Nessa explicação, de cunho evolucionista, ele destaca que os organismos

fisiológicos, seja o homem, sejam os animais inferiores, empenham-se em adaptações

ao ambiente para manter o processo da vida. Em relação ao homem Dewey declara que,

no processo vital, a inteligência humana vai encontrando as melhores soluções que

visam à experiência, ao processo de adaptação. O cérebro e o sistema nervoso são

órgãos de ação e padecimento, agem sobre o meio e sofrem ações externas. Se não há

quebra de continuidade natural e histórica, a experiência cognitiva tem sua origem na

experiência de tipo não cognitivo. Para Dewey, não faz sentido falar de uma experiência

transcendental. Somente quando o caráter temporal das coisas experienciadas é

esquecido é que se concebem noções como a “transcendência” do conhecimento21.

Assim do ponto de vista da experiência prevalecem os processo interacionistas.

Um organismo pode estar envolvido em formas simples e limitadas de articulação

consigo mesmo e seu entorno, como acontece com as formas mais simples de

comportamento biológico, ou numa atividade mais rica e extremamente complexa, de

natureza intelectual. De todo modo, esse processo implica relações nas quais se obtêm

acréscimos decorrentes da interação dos organismos. Esses acréscimos são mudanças

qualitativas adquiridas no processo de experienciar. Trata-se de uma equação que é

aditiva porque o organismo é uma parte do mundo natural e não um obstáculo à parte.

## [EXERCÍCIO ESCRITO A]
Passe para uma lista numerada as linhas dos registros que começam na que tem "Where should I click to: Switch" e terminam na que tem "coord(487,634)", incluindo as duas. Deixe de fora as linhas em branco.

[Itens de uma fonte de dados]
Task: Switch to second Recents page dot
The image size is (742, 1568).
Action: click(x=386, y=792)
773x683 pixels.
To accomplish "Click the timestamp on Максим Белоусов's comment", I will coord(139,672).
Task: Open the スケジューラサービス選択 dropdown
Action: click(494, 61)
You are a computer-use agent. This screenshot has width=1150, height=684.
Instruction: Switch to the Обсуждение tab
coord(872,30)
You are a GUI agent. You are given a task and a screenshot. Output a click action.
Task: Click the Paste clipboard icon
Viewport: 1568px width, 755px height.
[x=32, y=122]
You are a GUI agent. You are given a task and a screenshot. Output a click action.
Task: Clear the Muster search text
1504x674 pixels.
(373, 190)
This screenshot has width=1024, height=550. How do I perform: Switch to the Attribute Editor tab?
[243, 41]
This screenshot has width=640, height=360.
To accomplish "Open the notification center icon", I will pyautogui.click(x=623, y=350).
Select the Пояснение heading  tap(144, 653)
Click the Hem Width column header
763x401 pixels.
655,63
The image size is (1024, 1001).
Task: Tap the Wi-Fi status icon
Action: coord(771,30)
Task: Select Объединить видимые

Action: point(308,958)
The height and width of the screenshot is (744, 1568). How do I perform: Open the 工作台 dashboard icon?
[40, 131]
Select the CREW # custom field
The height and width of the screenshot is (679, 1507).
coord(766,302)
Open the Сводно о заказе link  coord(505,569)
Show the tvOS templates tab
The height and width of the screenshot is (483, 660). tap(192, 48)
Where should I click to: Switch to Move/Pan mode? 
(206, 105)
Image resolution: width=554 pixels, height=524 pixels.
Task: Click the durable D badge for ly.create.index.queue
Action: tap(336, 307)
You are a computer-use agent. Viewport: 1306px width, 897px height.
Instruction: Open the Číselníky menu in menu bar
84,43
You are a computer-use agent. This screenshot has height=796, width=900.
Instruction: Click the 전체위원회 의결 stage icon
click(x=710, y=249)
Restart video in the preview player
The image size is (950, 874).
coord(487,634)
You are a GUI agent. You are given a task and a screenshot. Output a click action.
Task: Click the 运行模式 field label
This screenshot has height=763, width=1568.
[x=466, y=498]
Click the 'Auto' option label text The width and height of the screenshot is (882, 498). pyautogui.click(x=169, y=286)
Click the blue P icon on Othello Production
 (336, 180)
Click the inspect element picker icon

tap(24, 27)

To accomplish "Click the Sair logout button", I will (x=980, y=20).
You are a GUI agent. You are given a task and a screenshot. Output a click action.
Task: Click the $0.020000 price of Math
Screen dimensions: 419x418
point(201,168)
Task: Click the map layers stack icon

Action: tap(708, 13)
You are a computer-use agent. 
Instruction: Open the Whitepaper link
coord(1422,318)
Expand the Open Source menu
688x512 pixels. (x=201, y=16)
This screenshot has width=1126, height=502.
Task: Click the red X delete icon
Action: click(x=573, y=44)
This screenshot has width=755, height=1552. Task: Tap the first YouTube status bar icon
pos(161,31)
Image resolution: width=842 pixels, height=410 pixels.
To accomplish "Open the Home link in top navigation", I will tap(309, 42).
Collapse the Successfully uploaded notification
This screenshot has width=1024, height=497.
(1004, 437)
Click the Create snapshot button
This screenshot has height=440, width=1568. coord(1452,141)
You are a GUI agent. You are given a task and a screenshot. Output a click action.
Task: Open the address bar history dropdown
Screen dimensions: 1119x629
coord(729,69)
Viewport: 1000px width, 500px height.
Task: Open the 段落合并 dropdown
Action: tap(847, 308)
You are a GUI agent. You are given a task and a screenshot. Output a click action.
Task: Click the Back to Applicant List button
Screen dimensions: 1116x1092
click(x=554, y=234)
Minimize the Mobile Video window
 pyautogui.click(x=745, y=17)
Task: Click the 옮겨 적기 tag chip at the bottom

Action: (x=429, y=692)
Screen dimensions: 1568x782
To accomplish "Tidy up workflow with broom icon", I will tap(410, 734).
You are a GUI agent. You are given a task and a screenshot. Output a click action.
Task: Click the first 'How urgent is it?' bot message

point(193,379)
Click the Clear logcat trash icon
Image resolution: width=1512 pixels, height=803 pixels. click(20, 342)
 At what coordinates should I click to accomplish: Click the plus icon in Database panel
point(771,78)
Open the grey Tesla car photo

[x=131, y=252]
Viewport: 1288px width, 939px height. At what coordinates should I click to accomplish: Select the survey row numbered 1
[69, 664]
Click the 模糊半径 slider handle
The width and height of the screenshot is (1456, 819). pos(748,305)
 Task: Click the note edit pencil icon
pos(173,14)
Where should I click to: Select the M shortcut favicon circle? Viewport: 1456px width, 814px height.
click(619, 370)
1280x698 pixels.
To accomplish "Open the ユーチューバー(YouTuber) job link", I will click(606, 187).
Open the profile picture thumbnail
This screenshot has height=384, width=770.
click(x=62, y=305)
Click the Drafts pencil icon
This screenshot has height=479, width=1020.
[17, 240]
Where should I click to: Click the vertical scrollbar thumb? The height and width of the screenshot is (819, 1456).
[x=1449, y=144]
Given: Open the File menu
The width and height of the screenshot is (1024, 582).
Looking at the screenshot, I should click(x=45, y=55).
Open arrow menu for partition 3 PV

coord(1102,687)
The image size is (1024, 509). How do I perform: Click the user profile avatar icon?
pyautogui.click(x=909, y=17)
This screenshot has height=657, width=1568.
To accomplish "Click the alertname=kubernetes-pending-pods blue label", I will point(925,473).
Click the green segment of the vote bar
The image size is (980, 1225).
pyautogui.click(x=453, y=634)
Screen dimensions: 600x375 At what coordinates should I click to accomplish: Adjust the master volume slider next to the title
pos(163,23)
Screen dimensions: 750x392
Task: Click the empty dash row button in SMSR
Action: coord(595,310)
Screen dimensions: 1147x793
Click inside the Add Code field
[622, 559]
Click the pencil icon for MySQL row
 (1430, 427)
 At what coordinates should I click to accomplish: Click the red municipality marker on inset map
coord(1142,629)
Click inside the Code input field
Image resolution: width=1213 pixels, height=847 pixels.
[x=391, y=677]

## [EXERCÍCIO ESCRITO B]
Quais tipos de experiência o texto sobre Dewey menciona? Escreva cada um com as palavras do texto.

## [RESPOSTA A]
1. Where should I click to: Switch to Move/Pan mode? 
2. (206, 105)
3. Image resolution: width=554 pixels, height=524 pixels.
4. Task: Click the durable D badge for ly.create.index.queue
5. Action: tap(336, 307)
6. You are a computer-use agent. Viewport: 1306px width, 897px height.
7. Instruction: Open the Číselníky menu in menu bar
8. 84,43
9. You are a computer-use agent. This screenshot has height=796, width=900.
10. Instruction: Click the 전체위원회 의결 stage icon
11. click(x=710, y=249)
12. Restart video in the preview player
13. The image size is (950, 874).
14. coord(487,634)

## [RESPOSTA B]
- experiência cognitiva
- experiência de tipo não cognitivo
- experiência transcendental